• Goal of the exercise
Filter the records below for the word "computer". Keep each line that has it.

• Data provided
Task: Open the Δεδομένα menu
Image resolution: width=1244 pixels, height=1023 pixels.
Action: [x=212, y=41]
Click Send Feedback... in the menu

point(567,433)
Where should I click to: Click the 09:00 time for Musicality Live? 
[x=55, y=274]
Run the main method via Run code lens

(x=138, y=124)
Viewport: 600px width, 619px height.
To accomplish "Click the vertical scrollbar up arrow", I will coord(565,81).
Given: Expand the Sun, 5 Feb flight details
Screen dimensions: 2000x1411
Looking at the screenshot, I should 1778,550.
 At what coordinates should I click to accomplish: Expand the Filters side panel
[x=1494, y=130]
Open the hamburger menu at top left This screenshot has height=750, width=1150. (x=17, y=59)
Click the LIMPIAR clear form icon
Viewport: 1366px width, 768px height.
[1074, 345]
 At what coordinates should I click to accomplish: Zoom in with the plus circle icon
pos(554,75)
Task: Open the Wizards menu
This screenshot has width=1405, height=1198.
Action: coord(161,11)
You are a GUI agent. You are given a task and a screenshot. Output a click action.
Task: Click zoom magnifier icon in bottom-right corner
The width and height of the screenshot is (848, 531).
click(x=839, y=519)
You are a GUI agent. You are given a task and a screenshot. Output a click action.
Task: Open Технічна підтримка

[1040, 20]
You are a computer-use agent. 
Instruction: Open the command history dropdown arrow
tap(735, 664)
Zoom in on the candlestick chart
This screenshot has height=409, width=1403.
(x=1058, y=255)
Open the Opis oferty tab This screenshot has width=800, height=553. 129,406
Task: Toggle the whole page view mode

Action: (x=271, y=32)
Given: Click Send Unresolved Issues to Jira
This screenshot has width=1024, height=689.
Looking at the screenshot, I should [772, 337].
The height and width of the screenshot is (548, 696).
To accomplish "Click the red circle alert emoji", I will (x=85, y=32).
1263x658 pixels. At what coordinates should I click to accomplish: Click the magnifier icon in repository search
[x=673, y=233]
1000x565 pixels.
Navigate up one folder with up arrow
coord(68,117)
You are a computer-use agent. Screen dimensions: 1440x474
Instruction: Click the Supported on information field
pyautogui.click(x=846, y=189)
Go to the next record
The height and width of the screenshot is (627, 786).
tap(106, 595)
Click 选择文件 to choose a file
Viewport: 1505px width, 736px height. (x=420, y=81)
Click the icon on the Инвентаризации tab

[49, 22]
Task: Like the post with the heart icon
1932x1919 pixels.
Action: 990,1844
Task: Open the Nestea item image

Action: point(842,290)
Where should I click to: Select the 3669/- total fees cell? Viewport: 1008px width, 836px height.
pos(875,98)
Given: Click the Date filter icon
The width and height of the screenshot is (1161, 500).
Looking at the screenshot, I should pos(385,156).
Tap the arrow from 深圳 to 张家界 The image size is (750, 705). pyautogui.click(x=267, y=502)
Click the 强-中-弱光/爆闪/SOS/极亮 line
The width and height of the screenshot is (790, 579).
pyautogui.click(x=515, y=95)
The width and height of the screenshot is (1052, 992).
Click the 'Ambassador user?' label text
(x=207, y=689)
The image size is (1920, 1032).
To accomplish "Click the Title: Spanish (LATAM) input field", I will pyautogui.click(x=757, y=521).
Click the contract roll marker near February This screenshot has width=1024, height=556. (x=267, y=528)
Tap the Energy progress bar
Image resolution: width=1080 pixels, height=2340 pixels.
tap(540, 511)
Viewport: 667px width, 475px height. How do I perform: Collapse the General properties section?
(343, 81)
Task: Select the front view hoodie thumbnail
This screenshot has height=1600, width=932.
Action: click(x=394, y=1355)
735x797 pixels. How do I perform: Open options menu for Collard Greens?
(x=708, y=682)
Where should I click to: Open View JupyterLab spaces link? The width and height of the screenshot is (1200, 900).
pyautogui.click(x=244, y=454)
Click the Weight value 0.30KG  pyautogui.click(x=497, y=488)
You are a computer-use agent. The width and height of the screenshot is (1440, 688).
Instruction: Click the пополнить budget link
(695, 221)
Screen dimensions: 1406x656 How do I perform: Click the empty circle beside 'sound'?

• Written response
You are a computer-use agent. 
You are a computer-use agent. Screen dimensions: 1440x474
You are a computer-use agent. The width and height of the screenshot is (1440, 688).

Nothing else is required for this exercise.